[Solved] What's the difference between O.C, V.O or O.S?
Can someone tell me the difference between O.C, V.O or O.S? Also which one is best to use if a person is talking who is not in the shot? I have been given conflicting advice from many screenwriters, frustratingly...
Great question! From what I understand:
O.C. (Off Camera) - best avoided in features, but popular still in TV scripts. Useful for a character who is in the same location / room - but not visible.
O.S. (Off Screen) - Much more popular than O.C. Similar to the above (same location but unseen): useful when a character is audible from the next room ... or announcing their presence before we see them (the obligatory "he's behind you!" creepy mysterious villain).
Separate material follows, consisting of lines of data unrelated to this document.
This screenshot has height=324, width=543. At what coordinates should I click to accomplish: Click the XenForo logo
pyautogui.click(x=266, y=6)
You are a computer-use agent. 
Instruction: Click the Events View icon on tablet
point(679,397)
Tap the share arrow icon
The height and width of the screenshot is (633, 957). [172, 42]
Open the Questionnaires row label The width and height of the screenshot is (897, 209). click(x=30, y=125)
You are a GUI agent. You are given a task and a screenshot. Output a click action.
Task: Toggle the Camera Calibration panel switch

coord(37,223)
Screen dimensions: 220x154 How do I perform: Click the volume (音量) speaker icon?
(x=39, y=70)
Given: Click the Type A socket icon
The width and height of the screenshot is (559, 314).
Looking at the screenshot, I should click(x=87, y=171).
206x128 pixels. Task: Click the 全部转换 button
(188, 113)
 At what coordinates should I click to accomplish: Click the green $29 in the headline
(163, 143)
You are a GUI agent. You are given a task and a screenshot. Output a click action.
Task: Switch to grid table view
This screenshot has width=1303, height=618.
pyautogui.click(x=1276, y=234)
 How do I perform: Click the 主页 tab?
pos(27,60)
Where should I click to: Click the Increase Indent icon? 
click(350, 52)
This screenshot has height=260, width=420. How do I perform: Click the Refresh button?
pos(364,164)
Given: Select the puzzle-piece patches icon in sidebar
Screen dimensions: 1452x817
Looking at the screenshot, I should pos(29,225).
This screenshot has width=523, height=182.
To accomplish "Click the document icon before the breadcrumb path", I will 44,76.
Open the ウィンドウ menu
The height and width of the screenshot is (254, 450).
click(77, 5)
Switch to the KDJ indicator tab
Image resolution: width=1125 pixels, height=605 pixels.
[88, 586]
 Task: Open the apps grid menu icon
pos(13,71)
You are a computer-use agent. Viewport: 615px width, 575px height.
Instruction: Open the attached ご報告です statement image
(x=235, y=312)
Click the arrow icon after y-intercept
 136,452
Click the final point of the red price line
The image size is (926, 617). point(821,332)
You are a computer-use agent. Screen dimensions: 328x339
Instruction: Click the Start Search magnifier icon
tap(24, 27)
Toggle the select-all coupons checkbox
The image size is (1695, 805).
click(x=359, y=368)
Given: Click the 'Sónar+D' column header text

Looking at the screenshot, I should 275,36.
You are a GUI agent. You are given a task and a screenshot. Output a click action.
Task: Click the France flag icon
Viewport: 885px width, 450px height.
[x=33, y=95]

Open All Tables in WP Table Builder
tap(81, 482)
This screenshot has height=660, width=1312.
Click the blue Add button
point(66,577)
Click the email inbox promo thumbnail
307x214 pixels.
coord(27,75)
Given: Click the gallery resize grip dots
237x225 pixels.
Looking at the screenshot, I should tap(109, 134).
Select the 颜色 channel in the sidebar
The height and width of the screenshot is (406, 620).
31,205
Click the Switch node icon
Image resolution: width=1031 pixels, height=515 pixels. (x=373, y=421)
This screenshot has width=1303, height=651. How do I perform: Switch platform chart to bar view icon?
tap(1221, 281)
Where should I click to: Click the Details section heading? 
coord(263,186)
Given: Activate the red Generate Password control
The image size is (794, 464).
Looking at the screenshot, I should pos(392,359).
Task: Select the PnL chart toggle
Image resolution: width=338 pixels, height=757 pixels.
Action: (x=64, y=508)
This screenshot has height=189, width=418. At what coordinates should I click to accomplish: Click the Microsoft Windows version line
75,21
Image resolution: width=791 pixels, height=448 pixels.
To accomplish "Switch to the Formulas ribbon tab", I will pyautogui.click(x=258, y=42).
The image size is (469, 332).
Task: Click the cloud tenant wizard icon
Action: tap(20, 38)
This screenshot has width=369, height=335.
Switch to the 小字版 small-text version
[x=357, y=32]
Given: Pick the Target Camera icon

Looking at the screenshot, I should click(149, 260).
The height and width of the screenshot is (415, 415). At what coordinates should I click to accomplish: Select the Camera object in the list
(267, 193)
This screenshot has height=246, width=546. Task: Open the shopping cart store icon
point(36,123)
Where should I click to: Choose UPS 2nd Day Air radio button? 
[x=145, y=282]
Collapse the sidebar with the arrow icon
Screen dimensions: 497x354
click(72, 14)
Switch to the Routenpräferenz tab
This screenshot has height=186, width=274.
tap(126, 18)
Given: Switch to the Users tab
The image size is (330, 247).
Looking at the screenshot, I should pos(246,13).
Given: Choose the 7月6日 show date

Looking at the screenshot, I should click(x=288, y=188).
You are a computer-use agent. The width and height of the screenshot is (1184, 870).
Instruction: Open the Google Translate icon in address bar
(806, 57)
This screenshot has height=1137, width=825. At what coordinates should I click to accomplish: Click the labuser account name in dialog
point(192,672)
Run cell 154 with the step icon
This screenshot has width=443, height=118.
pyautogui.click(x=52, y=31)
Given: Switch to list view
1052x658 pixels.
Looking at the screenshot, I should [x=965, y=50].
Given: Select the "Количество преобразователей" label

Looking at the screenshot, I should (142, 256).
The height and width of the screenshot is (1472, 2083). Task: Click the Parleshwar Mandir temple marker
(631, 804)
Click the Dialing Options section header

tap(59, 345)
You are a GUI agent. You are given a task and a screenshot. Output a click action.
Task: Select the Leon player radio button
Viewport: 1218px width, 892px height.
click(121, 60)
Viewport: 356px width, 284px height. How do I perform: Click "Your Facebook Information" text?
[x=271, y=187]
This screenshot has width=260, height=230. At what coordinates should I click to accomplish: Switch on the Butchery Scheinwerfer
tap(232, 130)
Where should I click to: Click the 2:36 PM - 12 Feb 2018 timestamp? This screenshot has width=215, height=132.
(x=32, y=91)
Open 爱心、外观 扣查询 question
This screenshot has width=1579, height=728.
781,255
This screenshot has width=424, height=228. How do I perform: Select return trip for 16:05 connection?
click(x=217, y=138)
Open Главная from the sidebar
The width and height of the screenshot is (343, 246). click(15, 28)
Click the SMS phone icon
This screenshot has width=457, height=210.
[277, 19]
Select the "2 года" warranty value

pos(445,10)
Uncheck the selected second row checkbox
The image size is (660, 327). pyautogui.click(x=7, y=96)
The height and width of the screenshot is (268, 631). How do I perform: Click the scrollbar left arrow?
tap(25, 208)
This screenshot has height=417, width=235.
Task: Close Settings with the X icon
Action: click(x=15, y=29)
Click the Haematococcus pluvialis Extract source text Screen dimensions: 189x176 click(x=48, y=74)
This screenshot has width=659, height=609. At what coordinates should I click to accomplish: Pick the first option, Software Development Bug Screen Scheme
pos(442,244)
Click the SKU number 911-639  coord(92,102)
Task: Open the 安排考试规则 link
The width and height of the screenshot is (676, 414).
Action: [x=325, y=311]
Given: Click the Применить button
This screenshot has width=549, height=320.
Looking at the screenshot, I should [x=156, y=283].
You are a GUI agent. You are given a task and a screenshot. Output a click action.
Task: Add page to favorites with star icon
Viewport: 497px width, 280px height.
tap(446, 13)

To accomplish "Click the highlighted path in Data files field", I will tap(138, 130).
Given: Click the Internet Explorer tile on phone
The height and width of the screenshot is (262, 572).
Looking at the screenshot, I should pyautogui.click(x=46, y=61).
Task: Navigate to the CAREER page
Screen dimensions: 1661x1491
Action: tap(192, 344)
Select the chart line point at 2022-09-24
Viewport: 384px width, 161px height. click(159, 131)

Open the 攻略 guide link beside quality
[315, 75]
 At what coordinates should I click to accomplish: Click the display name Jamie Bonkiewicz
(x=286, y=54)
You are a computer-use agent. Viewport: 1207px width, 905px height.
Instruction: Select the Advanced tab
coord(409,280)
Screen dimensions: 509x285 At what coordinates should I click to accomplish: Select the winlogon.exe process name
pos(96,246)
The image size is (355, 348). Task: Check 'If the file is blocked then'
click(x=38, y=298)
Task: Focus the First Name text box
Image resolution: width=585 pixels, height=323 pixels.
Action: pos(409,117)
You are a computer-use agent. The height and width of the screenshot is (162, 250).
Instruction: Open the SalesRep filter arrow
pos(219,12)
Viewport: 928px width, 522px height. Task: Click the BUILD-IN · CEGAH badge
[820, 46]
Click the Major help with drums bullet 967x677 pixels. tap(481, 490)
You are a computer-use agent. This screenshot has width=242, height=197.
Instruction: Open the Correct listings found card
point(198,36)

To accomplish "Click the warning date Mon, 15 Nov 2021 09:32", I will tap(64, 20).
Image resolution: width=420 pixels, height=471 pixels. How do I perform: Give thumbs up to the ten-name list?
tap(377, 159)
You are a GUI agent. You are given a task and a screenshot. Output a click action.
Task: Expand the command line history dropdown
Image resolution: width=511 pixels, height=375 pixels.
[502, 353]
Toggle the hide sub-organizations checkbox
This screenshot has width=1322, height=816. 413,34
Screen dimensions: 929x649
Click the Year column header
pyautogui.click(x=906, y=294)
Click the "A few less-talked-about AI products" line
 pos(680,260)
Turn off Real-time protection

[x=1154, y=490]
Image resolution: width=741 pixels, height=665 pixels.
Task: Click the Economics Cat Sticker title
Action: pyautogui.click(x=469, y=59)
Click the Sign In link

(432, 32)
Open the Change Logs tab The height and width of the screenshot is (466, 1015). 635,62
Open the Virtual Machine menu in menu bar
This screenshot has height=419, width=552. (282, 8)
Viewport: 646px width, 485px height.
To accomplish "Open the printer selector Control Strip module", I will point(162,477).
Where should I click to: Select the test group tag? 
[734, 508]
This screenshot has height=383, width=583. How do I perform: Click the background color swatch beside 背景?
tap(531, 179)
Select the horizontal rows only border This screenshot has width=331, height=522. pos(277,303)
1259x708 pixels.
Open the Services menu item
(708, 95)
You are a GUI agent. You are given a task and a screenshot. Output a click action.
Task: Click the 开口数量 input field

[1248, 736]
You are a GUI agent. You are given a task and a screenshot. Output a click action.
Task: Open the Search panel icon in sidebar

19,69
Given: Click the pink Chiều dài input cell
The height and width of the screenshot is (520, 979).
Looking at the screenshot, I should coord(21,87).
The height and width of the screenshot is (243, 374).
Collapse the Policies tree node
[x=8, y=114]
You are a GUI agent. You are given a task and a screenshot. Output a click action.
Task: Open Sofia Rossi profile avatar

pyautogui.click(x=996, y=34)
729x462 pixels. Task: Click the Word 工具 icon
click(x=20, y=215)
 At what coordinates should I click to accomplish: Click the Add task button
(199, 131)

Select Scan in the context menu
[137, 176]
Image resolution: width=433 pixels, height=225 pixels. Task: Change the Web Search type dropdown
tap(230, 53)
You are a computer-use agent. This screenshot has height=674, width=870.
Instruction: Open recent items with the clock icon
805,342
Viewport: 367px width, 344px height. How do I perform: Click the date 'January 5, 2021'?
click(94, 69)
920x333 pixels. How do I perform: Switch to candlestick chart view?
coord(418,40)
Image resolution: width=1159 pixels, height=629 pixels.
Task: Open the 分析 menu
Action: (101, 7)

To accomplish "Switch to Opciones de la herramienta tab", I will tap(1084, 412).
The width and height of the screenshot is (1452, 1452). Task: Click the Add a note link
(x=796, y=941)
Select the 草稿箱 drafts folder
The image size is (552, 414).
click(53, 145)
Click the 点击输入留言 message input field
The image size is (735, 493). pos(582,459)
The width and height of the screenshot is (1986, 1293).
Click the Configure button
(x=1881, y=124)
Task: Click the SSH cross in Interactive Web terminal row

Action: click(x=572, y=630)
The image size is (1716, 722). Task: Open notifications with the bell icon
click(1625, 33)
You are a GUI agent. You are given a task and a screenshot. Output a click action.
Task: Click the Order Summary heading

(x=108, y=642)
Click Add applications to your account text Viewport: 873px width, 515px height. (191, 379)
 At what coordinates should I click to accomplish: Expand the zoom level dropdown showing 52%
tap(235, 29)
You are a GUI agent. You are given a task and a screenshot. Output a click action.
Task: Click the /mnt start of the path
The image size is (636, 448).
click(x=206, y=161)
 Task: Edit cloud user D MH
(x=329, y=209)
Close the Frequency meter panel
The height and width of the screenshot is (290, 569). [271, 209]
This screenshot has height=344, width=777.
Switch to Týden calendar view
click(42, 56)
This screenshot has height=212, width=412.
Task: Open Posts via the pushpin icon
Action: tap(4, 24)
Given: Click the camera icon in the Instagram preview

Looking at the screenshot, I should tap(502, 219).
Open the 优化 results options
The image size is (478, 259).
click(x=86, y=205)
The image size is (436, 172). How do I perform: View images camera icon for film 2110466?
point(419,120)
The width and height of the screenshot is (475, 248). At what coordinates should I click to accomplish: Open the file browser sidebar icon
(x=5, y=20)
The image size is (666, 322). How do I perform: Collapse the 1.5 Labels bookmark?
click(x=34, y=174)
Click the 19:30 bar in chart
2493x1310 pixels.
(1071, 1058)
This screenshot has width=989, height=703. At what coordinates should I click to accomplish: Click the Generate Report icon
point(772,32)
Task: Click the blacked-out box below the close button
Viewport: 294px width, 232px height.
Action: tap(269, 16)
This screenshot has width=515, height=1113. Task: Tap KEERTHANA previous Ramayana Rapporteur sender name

V.O. (Voice Over) - Not just for Morgan Freeman, but for a character who can be heard and is NOT in the same location (eg. on the phone).
A lot of writers mix-up the O.S. and V.O. because 'Voice Over' just looks plain wrong for phone conversations(!), but that's the way it was intended.
Hope that helps!
Thanks Jordan, that clears things up nicely! The Morgan Freeman comment made me chuckle 🤣 If only i had the budget...
Will have to check out how to format phone calls, let's see how far this screenwriting rabbit hole goes!
Jordan has summed it up nicely.
When looking at formatting your phone conversations, you should look into doing an 'intercut'.
It's less common now to have a static split screen for phone calls. Instead, an intercut allows you to switch between characters without having to keep writing their location.
CHARACTER X LOCATION
"Blah, blah, blah"
CHARACTER Y LOCATION
"blah, blah, blah"
INTERCUT CHARACTER X/CHARACTER Y
Now as they talk, on screen it would show each character as they talk. Allowing the visuals to follow the conversation. It's a really useful tool that will also save you valuable page count and 'white space'.